Left finds bandh boot is on other foot
West Bengal’s unalloyed passion for bandhs seems to be getting stronger by the day. As if the four-odd in calendar 2006 wasn’t enough, the bandh culture is back with a vengeance barely a week into the new year.
Both the Trinamool Congress and the Congress have called bandhs across the state on Monday following the alleged murders of seven people in Nandigram near Haldia in a series of violent clashes between two groups of armed villagers since Saturday night.
After being involved in a majority of the bandh calls last month, the Trinamool Congress announced that Monday’s Bangla bandh duration would be of 12 hours. But the Congress went a step ahead and gave the full 24-hour call. The SUCI and several Naxalite factions have also called bandhs while the BJP, which barely has a presence in West Bengal, has also lent its support.

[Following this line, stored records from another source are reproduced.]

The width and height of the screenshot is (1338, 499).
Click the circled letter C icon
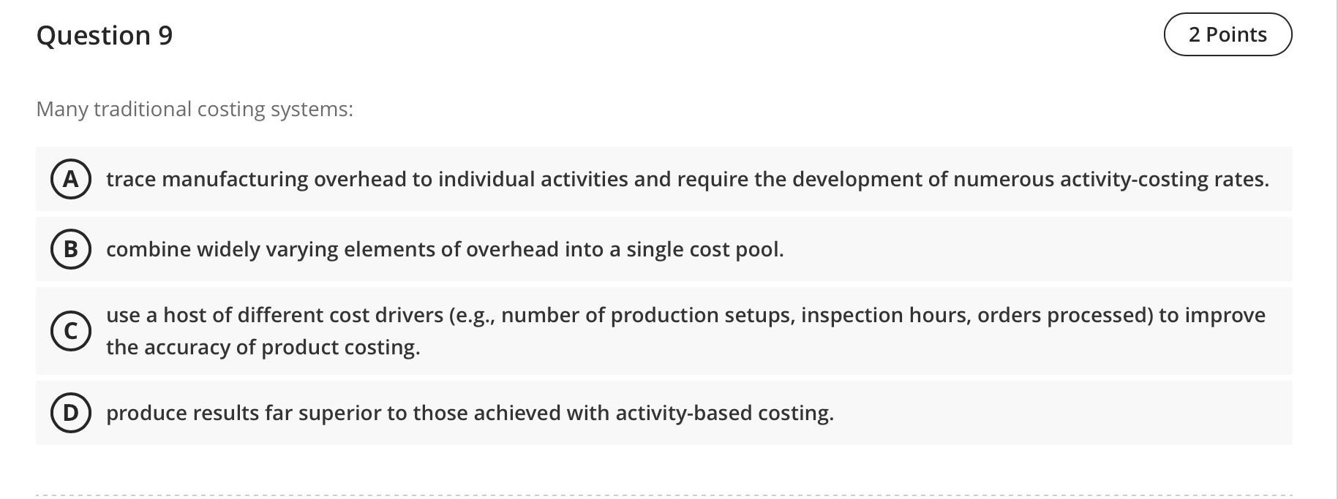[x=71, y=331]
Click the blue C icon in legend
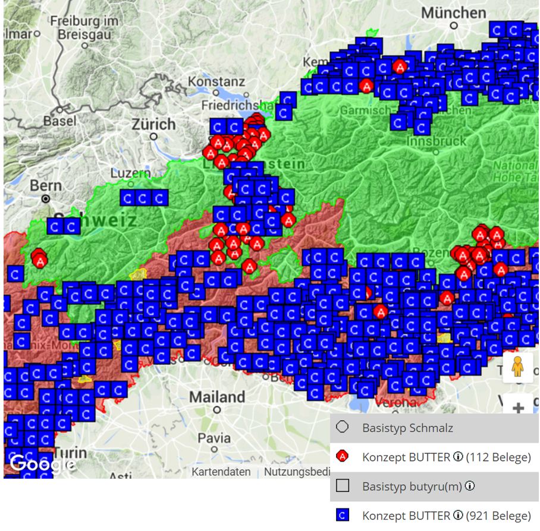The width and height of the screenshot is (540, 531). point(342,516)
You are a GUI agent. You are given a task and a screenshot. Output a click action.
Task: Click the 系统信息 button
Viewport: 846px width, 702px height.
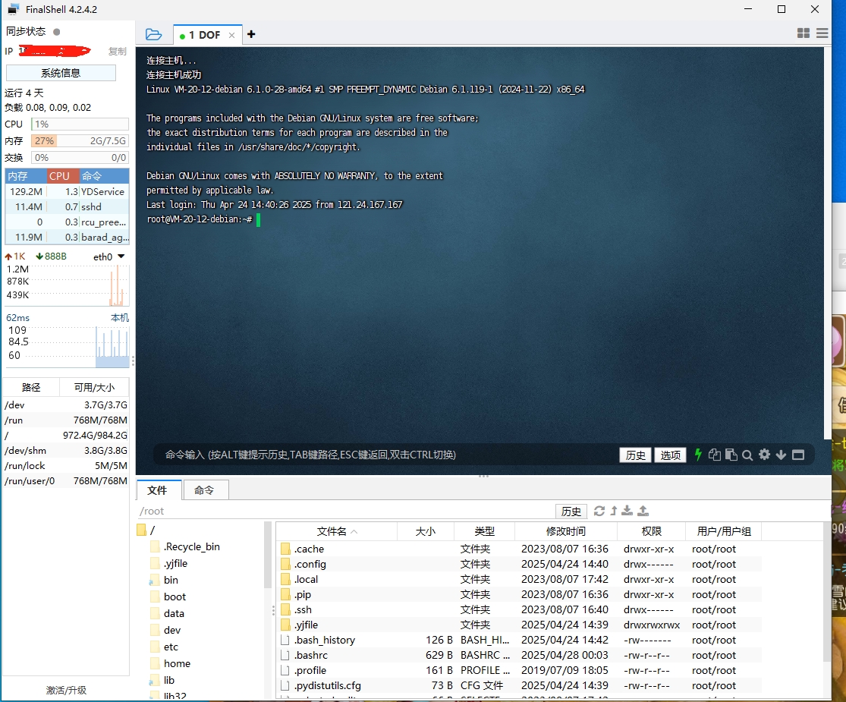[61, 72]
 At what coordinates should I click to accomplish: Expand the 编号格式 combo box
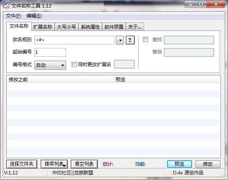(50, 65)
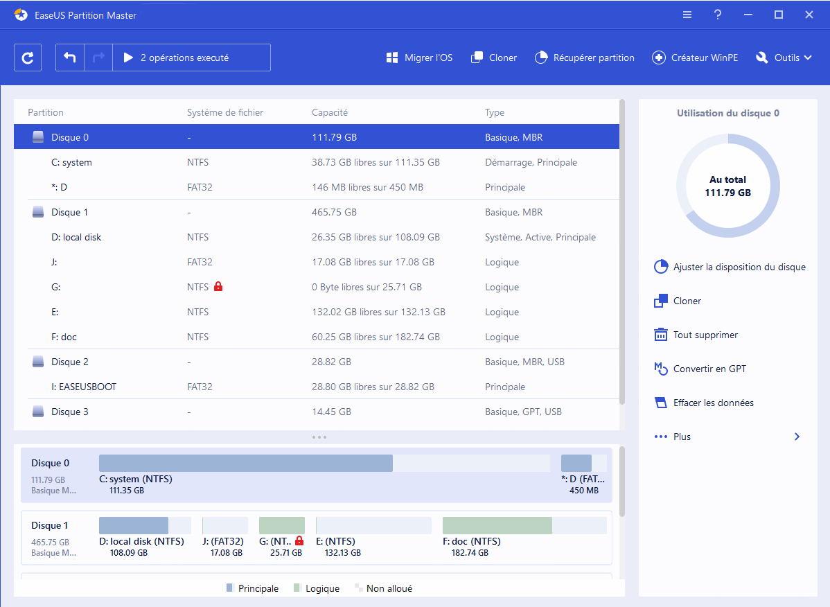Select the Undo operation icon
The width and height of the screenshot is (830, 607).
coord(69,57)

Ironically, the latest bandh call came within 24 hours of the scathing criticism from British deputy High Commissioner Simon CH Wilson about “the notorious bandh culture in West Bengal” that was forcing some UK investors to reconsider their decision to invest in the state.
However, techies in the city’s Salt Lake IT hub have some reason to cheer. Both the Congress and Trinamool Congress have exempted the state IT sector from the purview of Monday’s bandh. While the ruling CPM is bracing up to foil Monday’s bandh, ironically, its labour wing Citu had ensured that the state IT/ITeS sector was not exempted from the purview of the all-India general strike last December.
Left Front chairman Biman Bose on Sunday urged the “people of the state to frustrate Monday’s bandh”. He claimed three CPM activists, including a 14-year-old boy, were killed in the clash at Nandigram early on Sunday.
Evidently, there’s a lot at stake for the Buddhadeb Bhattacharjee-led West Bengal government even as its prepares to put its industrialisation strategy into overdrive through big-ticket farmland acquisitions.
The latest bandh call comes in the wake of the politically-sensitive Singur developments whose aftershocks continue to be felt in surcharged Nandigram. It also comes days ahead of the eagerly awaited West Bengal SEZ Policy which is slated to address the crucial compensation and rehabilitation issues for displaced families in the wake of the state’s land acquisition drive.
So much so, it is to be seen whether the latest violence holds up future land acquisition for frontline industrial projects and compels the government to buy more time before unveiling the SEZ policy.